My partnet and I are moving to Bologna in month or two and wondered if anyone new of any Hair salons recruiting stylists?


----------



## accbgb (Sep 23, 2009)

Where will you be moving from? Do you have Italian or EU citizenship? Can you speak Italian fluently?

Are you licensed? (does Italy license hair stylists?)


----------



## happyflower28 (Jul 22, 2013)

I'm British. So have s British passport.... Not fluent in Italian but my partner is fluent and teaching me. Hair stylists don't need a licence I don't think.


----------



## accbgb (Sep 23, 2009)

happyflower28 said:


> I'm British. So have s British passport.... Not fluent in Italian but my partner is fluent and teaching me. Hair stylists don't need a licence I don't think.

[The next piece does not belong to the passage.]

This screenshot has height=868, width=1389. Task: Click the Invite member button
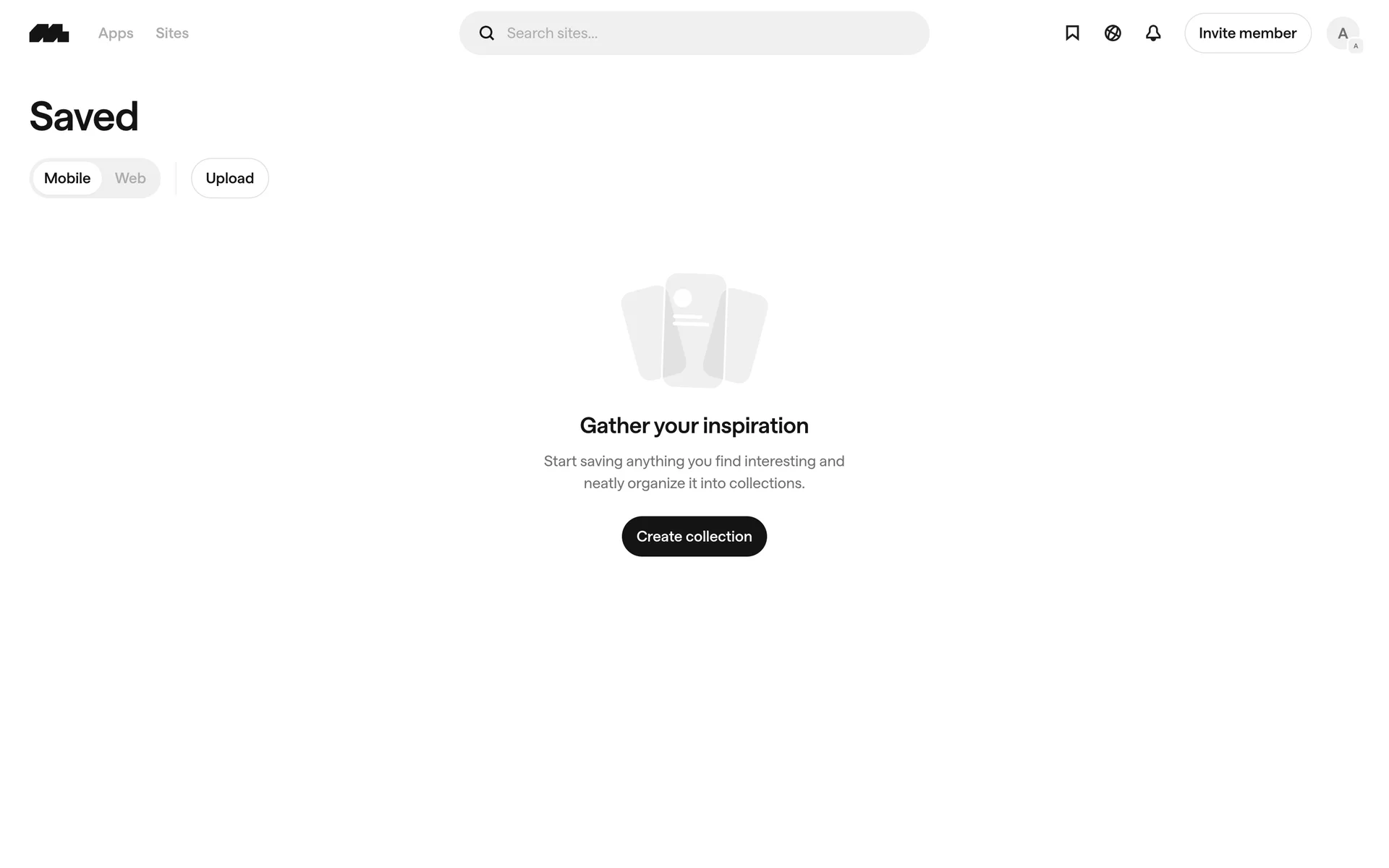[x=1248, y=33]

I did just a little research on this and it appears to me that Italy is a country which does in fact require that hair stylists/cosmetologists be certified and licensed. You need to research this carefully if you are counting on this as an income stream.


----------



## happyflower28 (Jul 22, 2013)

What do you mean by licensed? Do you mean proof of qualifications? I have an nvq level 2 and a Toni and Guy qualification.


----------



## accbgb (Sep 23, 2009)

happyflower28 said:


> What do you mean by licensed? Do you mean proof of qualifications? I have an nvq level 2 and a Toni and Guy qualification.

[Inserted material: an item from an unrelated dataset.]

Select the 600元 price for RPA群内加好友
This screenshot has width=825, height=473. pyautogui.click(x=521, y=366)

I am afraid I have reached the limits of my knowledge on this subject. What I do know is that Italy continues to operate with a trade group or union for nearly every profession and these groups, working in concert with the state, use various certification or licensing means to control who can work and who cannot.

Perhaps someone at Forums | Expats in Italy will have more info.


----------